Il est ensuite très simple de mettre en place 2 piliers de type Protect® (Friadent) transvissés sur les implants et d'adapter deux dents provisoires (fig. 9). Ces dents provisoires sont solidarisées en bouche [6]. Une attention particulière est à porter au profil d'émergence et à l'état de surface. Le point de contact doit être situé idéalement à 5 mm du sommet de la crête osseuse pour espérer obtenir une papille entre chaque implant (fig. 10). Les contacts occlusaux sont ajustés en occlusion statique (OIM) et en occlusion fonctionnelle de façon à ne jamais avoir d'interférences. Sont enfin prescrits : un antalgique (association paracétamol 1 g/ibuproféne 400 mg), une brosse chirurgicale (7/100) et un bain de bouche à la chlorhexidine biquotidien. La patiente est contrôlée à 10 jours pour l'ablation des fils de suture, puis des contrôles cliniques et radiographiques se succèdent à 4 et 6 semaines.

Phase prothétique

À 8 à 10 semaines postopératoires, après contrôle de l'ostéointégration (Périotest® (Straumann)/silence clinique/immobilité), l'empreinte est effectuée et l'on réalise deux piliers transvissés (32 Ncm) et 2 couronnes céramiques sur armature en alliage précieux (fig. 11 et 12).

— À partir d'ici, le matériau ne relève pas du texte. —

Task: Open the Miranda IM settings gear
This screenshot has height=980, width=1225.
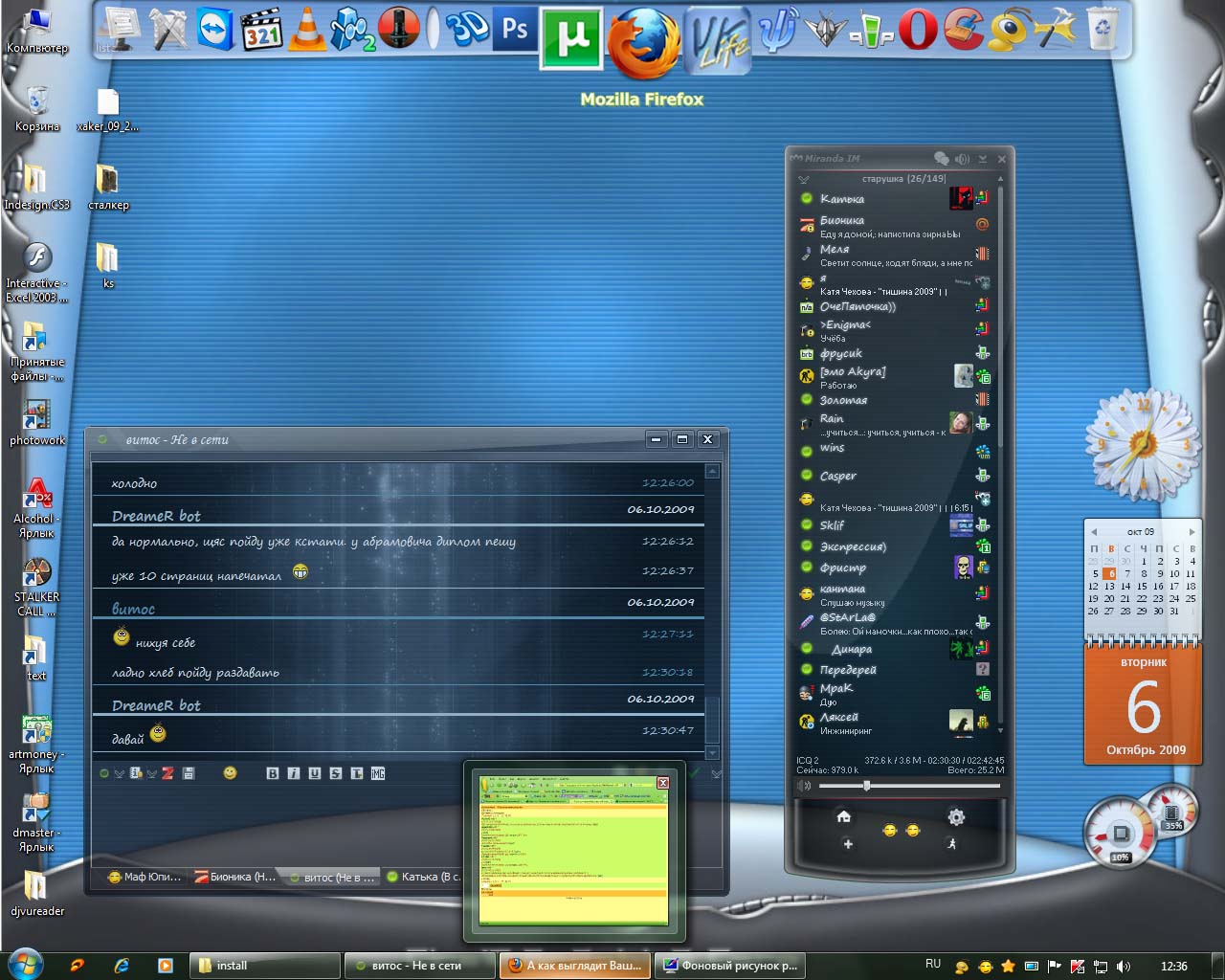Action: tap(955, 816)
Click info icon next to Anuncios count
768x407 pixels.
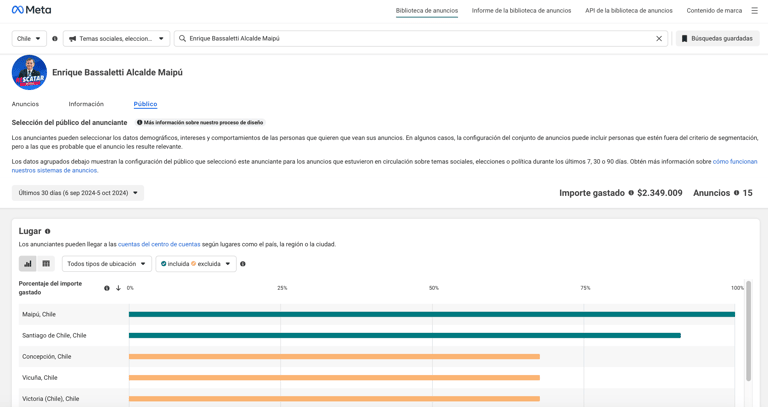(x=736, y=193)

Le respect du profil d'émergence et de la « règle des 5 mm » ont permis d'obtenir une papille entre chaque implant (fig. 13 et 14).

L'intégration esthétique des couronnes ainsi que la santé du parodonte marginal peuvent être constatées sur les figures 13, 14 et 15 . Les embrasures sont suffisamment dégagées pour permettre une pratique efficace de l'hygiène.

Conclusion

Lorsque l'indication est correctement posée, l'implant immédiat offre de nombreux avantages. Pour le patient, cela réduit la phase chirurgicale à une unique intervention et permet la mise en place immédiate de dents provisoires (facteur psychologique positif). Ce dans la mesure où la stabilité primaire est obtenue lors de la pose des implants. Pour le praticien, le gain de temps est considérable par rapport à une technique classique. De plus, cette méthode permet d'éviter une perte plus ou moins importante d'os alvéolaire, liée à une extraction. La mise en place immédiate des implants permet le maintien de la structure osseuse et du parodonte marginal et le résultat esthétique final est par conséquent plus prévisible [7, 8].

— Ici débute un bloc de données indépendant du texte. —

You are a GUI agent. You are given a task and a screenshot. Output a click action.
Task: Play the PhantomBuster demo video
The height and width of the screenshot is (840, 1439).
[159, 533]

Remerciements au laboratoire Créatif dentaire et plus particulièrement à M. Malherbe.

bibliographie

  • 1 Garber D, Salama H, Salama M. Immediate total tooth replacement in the external root resorption case. Clinic Oral Implants Res 2002;13(3);281-287.
  • 2 Romanos GE, Toth CG. Histologic and histomorphometric evalution of peri-implant bone subjected to immediate loading: an experimental study with macaca fascicularis. Int J Oral Maxillofac Implant 2002;17(1):44-51.
  • 3 Testori T, Szmucler-Moncler S. Healing of osseotite implants under submerged and loading conditions in a single patient: a case report. Int J Rest Dent 2002;4:345-353.
  • 4 Aires I, Berger J. Immediate placement in extraction sites followed by immediate loading: a pilot study and case presentation. Implant Dent 2002;11(1):87-94.
  • 5 Scarano A, Iezzi GJ. Immediate post-extraction implants: a histologic and histometric analysis in monkeys. Oral Implantol 2000;26(3):163-169.
  • 6 Hruska A, Borelli PJ. Immediate loading implants: a clinical report of 1301 implants. Oral Implantol 2002;28(4):200-209.
  • 7 Cooper LF, Rahman A. Immediate mandibular rehabilitation with endosseous implant: simultaneous extraction, implant placement, and loading. Int J Oral Maxillofac Implants 2002;17(4):517-525.
  • 8 Lazzara RJ, Porter SS, Testori TJ. A prospective multicenter study evaluating loading of osseotite implants two month after placement: one year result. Esthet Dent 1998;10(6);280-289.